New Cassandra database can pack two billion columns into a row

The cadre of volunteer developers behind the Cassandra distributed database have released the latest version of their open source software, able to hold up to 2 billion columns per row.

An open source database capable of holding such lengthy rows could be most useful to big data cloud computing projects and large-scale Web applications, the developers behind the Apache Software Foundation project assert.
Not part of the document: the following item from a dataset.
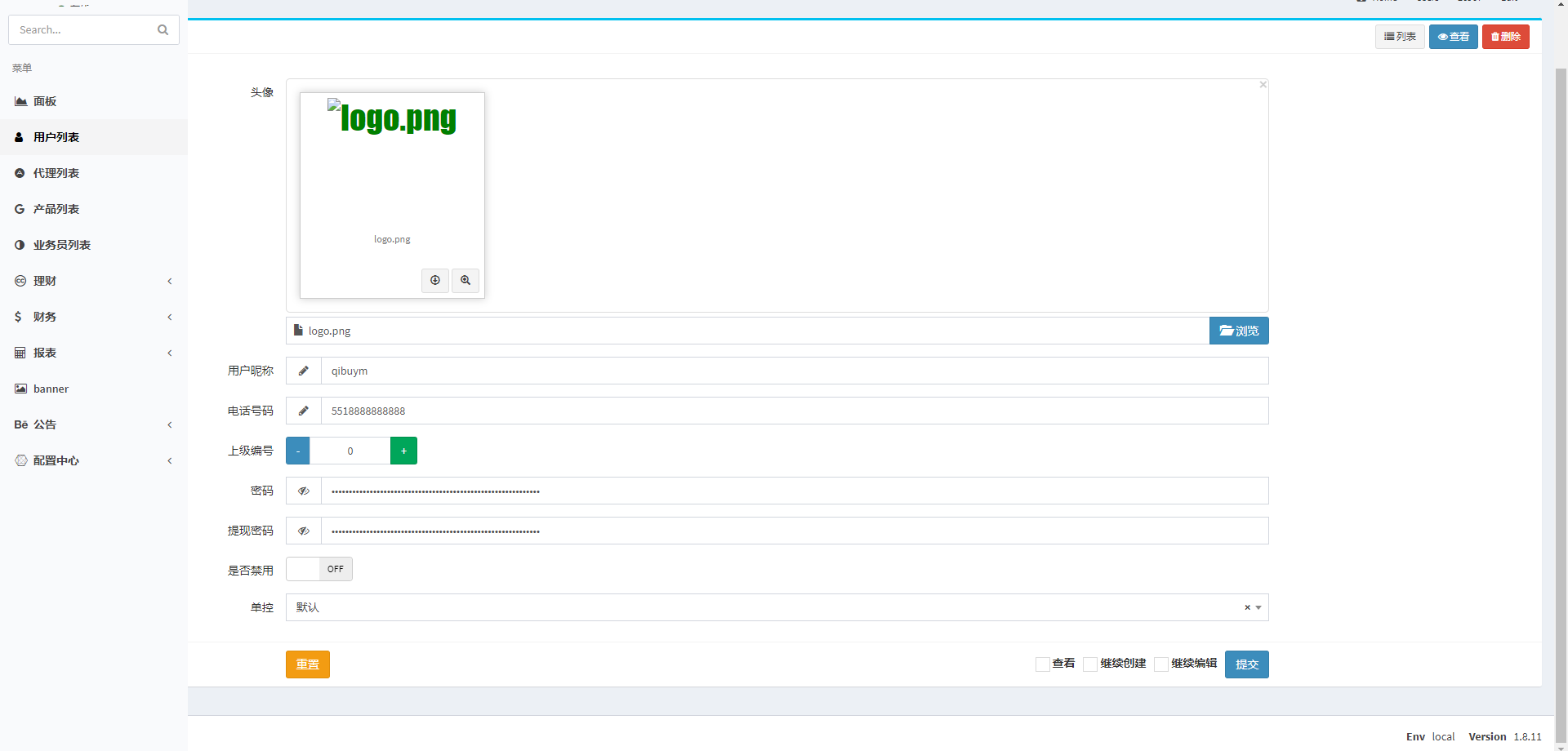
Task: Reveal password using the eye icon
Action: pos(304,491)
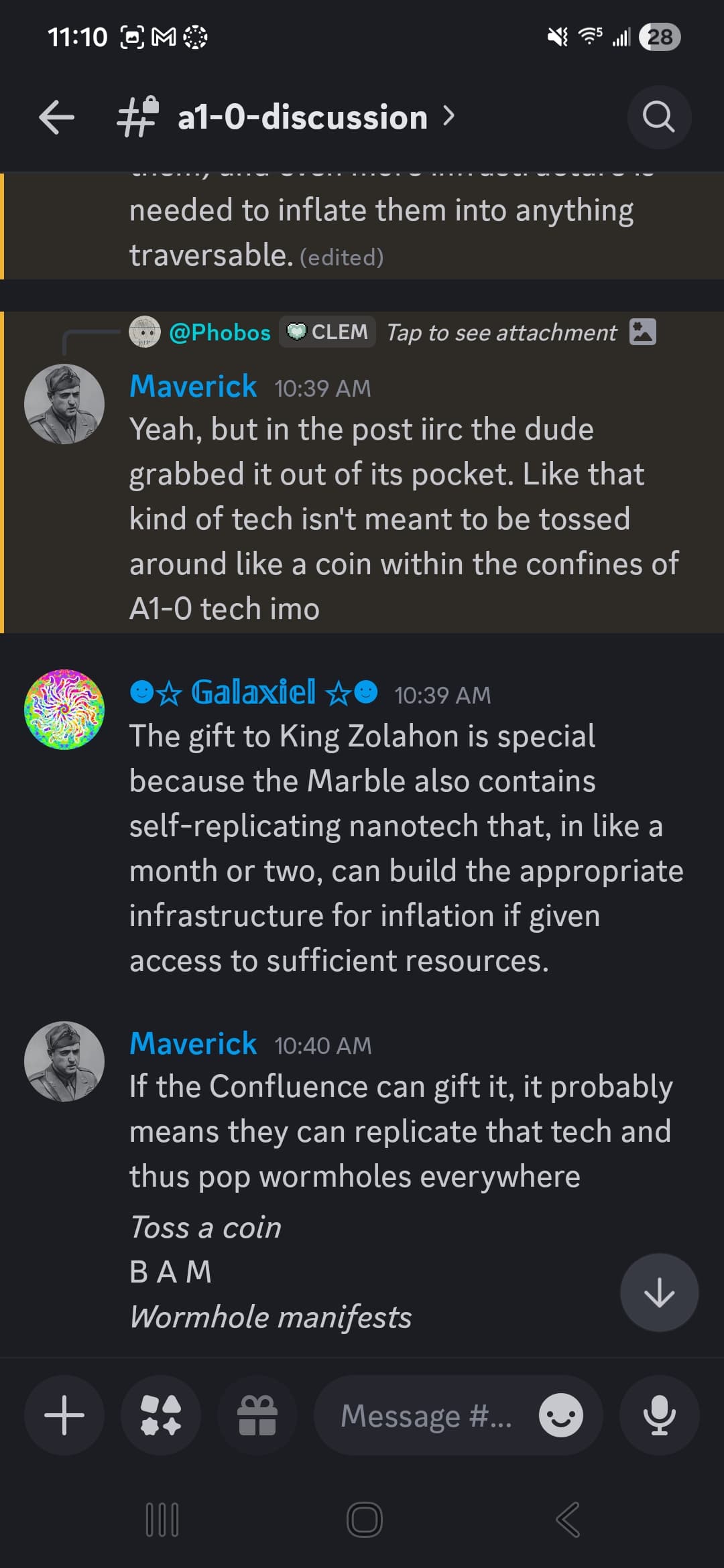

"Apache Cassandra is a key component in cloud computing and other applications that deal with massive amounts of data and high query volumes," said Jonathan Ellis, vice president of Apache Cassandra and a co-founder of Cassandra professional support company Riptano, in a statement. "It is particularly successful in powering large web sites with sharp growth rates."

A number of large Web services have used this database, including Digg, Twitter and Facebook, which first developed the technology. The largest Cassandra cluster runs on over 400 servers, according to the project.

The newly installed Large Row Support feature of Cassandra version 0.7 allows the database to hold up to 2 billion columns per row. Previous versions had no set upper limit, though the maximum amount of material that could be held in a single row was approximately 2GB. This upper limit has been eliminated.

The ability to create so many columns is valuable because it allows systems to create a nearly unlimited number of columns on the fly, Ellis explained in a follow-up e-mail.

Because Cassandra cannot execute SQL query commands, the additional columns would be needed to analyze the data within a specific row, elaborated computer scientist Maxim Grinev in a recent blog entry.

Other new features of 0.7 include the addition of secondary indexes -- which provides an easy way to query data on local machines -- and the ability to make changes to the schema without restarting the entire cluster.

Cassandra is one of a number of non-relational, or NoSQL, databases that offer the ability to quickly and easily store vast amounts of data, often in a clustered environment,

Social-networking giant Facebook developed Cassandra to power the service's inbox search. Because of the large amount of data it had to organize, Facebook wanted to use the Google Big Table database design, which could provide a column-and-row-oriented database structure that could be spread across many nodes.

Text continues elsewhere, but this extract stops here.